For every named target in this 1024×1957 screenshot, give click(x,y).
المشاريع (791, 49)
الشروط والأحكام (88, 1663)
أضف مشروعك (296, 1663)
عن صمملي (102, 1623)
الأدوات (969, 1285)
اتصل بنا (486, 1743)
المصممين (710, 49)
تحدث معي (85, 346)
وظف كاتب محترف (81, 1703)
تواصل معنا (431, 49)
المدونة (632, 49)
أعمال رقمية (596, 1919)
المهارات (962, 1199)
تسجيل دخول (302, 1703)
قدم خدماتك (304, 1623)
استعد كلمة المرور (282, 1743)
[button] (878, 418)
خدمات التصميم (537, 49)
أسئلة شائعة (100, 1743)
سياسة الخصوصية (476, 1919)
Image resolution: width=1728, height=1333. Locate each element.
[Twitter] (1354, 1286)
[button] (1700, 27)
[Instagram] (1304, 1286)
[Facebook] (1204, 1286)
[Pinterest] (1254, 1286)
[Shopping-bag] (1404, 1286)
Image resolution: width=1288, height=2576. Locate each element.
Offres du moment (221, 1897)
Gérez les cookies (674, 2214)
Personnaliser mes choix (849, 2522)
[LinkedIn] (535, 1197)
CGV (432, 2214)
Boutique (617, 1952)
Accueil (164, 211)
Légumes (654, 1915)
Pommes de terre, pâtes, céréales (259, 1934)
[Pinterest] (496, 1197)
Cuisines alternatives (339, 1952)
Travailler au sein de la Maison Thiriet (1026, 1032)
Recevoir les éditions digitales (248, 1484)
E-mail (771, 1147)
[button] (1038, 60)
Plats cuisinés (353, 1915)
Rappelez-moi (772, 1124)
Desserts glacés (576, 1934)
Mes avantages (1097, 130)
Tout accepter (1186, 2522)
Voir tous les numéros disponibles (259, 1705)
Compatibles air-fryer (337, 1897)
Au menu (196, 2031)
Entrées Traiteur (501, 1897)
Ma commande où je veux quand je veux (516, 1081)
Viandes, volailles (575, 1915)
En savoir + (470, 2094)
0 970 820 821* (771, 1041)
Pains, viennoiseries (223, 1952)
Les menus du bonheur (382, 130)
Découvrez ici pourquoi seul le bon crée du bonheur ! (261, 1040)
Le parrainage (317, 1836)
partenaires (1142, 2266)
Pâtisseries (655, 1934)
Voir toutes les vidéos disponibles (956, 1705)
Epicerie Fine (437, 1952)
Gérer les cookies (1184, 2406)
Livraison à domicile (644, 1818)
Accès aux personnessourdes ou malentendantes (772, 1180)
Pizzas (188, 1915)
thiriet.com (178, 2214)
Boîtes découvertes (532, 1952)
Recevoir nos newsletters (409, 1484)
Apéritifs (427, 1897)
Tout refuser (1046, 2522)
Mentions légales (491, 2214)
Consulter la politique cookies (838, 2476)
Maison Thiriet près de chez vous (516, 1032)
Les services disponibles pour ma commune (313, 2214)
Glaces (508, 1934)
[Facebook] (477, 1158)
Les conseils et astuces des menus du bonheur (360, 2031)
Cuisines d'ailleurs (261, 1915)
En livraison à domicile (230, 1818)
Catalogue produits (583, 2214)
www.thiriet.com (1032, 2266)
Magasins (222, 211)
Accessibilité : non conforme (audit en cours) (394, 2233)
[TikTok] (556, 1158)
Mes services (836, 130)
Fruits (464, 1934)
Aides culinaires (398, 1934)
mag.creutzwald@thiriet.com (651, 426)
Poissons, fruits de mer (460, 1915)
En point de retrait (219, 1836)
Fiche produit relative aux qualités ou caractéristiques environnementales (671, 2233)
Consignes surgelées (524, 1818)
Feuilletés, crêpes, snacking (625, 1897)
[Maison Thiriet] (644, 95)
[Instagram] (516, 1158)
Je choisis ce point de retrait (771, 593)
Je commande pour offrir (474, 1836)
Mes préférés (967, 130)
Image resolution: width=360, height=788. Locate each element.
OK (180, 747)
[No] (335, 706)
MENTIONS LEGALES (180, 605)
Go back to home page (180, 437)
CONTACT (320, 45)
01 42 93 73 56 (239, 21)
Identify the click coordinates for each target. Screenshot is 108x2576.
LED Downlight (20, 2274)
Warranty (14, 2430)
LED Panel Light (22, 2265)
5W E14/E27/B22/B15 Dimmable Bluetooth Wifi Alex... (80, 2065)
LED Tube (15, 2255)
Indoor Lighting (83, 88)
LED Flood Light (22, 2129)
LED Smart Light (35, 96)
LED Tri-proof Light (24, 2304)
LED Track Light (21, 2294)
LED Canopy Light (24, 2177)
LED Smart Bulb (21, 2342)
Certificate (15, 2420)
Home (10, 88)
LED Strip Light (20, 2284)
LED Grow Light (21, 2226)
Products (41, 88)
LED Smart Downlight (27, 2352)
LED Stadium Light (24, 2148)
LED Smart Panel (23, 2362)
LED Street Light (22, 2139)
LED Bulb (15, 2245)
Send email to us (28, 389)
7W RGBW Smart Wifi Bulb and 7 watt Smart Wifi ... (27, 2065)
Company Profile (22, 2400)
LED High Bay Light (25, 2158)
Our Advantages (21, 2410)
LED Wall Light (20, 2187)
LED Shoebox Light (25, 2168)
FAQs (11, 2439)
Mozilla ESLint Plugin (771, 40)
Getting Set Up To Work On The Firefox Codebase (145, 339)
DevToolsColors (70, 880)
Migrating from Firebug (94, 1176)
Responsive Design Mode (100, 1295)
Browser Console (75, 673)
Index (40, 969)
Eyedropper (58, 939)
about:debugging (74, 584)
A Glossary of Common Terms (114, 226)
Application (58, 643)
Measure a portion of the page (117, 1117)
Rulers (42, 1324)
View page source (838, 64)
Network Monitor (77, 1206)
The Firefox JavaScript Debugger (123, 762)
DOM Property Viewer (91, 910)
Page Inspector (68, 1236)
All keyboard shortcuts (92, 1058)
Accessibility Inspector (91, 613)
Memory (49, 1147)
# # # # #
▶ [Assignment]:
Every line in the material above that has the word "resolution" should be copied.

▶ [Exercise result]:
Image resolution: width=1728, height=1333. Locate each element.
Image resolution: width=1288, height=2576. Locate each element.
Image resolution: width=360, height=788. Locate each element.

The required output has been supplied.